2. Potong Daging Melawan Arah Serat
Cara memotong daging sangat memengaruhi hasil akhir masakan. Potong daging secara melintang atau melawan arah serat agar jaringan otot lebih pendek dan mudah dikunyah.
Teknik ini sangat penting terutama untuk olahan sate, tumisan, hingga semur daging.
3. Jangan Terlalu Banyak Mencuci Daging
Banyak orang terbiasa mencuci daging sebelum dimasak. Padahal, terlalu sering terkena air justru dapat membuat aroma khas daging semakin kuat dan teksturnya menjadi lebih keras.
Jika daging terlihat bersih, cukup lap menggunakan tisu dapur sebelum diolah.
Bahan Alami untuk Mengempukkan Daging Kurban
Selain teknik pemotongan, beberapa bahan alami juga bisa membantu melunakkan serat daging.
1. Daun Pepaya
Daun Pepaya mengandung enzim papain yang mampu membantu memecah protein pada daging. Bungkus daging menggunakan daun pepaya selama 30 menit sebelum dimasak agar hasilnya lebih empuk.
2. Nanas
Nanas juga sering digunakan untuk melunakkan daging karena memiliki kandungan enzim bromelin. Cukup lumuri daging menggunakan parutan nanas selama 15 hingga 30 menit.
Namun, jangan terlalu lama karena daging bisa menjadi terlalu lembek.
3. Baking Soda
Selain bahan alami, sedikit baking soda juga dapat membantu membuat tekstur daging lebih lembut. Taburkan secukupnya dan diamkan beberapa menit sebelum dimasak.

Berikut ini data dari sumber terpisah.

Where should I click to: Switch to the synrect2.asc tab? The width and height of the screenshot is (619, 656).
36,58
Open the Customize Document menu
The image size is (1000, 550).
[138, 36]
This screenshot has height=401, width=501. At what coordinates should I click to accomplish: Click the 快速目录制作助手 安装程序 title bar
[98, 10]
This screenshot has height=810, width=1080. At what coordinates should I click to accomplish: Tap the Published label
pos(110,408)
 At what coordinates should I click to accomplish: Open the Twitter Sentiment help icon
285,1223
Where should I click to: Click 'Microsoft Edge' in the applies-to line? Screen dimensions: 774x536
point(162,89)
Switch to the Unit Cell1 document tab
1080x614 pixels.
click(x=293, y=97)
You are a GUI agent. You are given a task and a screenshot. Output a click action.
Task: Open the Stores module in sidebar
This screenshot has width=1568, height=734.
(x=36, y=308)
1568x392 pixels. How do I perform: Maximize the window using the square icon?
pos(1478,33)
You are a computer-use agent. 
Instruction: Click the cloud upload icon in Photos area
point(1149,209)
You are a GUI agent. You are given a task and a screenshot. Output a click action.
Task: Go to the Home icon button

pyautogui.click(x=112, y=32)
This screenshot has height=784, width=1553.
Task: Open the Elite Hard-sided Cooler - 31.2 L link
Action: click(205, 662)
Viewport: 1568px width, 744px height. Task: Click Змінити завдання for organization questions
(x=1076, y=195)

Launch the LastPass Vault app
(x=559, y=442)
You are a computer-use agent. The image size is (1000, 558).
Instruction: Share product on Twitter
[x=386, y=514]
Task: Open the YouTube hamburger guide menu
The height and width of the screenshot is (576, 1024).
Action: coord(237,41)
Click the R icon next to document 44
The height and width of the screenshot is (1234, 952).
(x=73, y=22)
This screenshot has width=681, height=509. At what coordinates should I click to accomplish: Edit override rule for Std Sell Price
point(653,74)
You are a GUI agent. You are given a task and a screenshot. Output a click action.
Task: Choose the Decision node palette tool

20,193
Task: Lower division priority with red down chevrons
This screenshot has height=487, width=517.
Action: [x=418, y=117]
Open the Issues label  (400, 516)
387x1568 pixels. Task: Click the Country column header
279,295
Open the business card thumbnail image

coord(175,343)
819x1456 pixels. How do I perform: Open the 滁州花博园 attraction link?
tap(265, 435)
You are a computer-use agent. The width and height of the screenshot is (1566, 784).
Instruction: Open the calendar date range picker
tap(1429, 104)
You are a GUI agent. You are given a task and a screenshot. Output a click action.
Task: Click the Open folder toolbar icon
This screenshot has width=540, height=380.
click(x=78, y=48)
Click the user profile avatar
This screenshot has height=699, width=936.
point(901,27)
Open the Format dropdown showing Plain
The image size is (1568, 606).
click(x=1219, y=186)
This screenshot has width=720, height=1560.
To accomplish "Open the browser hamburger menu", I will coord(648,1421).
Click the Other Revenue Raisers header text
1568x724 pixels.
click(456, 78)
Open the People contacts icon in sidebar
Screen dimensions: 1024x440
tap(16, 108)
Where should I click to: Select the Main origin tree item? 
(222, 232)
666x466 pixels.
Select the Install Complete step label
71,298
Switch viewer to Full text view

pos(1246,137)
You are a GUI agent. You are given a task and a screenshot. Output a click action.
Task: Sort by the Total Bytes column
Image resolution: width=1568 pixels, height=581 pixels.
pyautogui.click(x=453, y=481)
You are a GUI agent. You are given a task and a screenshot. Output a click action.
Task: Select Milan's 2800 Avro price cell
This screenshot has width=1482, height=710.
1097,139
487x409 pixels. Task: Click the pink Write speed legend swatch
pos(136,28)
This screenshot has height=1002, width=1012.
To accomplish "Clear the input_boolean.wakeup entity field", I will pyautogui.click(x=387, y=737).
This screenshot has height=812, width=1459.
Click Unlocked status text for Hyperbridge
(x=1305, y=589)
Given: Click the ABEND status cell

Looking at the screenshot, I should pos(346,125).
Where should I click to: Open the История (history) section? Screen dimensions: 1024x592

Teknik Memasak Daging agar Tidak Keras
Teknik memasak memiliki peran penting dalam menentukan tekstur daging kurban.
Gunakan api kecil saat merebus agar daging matang perlahan dan seratnya lebih mudah lunak. Metode slow cooking sangat cocok digunakan untuk membuat rawon, semur, atau gulai.
Jika ingin lebih praktis, penggunaan panci presto juga menjadi solusi cepat agar daging empuk tanpa perlu direbus terlalu lama.
Selain itu, ada juga metode 5-30-7 yang cukup populer digunakan masyarakat. Caranya dengan merebus daging selama 5 menit, lalu matikan api dan diamkan panci tertutup selama 30 menit, kemudian rebus kembali selama 7 menit.
Cara Menghilangkan Bau Prengus pada Daging Kurban
Untuk mengurangi aroma prengus, gunakan rempah-rempah seperti jahe, serai, daun salam, dan jeruk nipis saat memasak.
Rempah-rempah tersebut membantu menetralkan aroma khas daging sekaligus membuat masakan lebih harum dan menggugah selera.
Cara mengolah daging kurban agar tidak alot sebenarnya cukup sederhana jika dilakukan dengan teknik yang tepat. Mulai dari proses istirahat daging, cara memotong, penggunaan bahan alami, hingga metode memasak semuanya memengaruhi hasil akhir masakan.
Dengan pengolahan yang benar, daging kurban bisa menjadi hidangan lezat, empuk, dan disukai seluruh anggota keluarga saat Iduladha.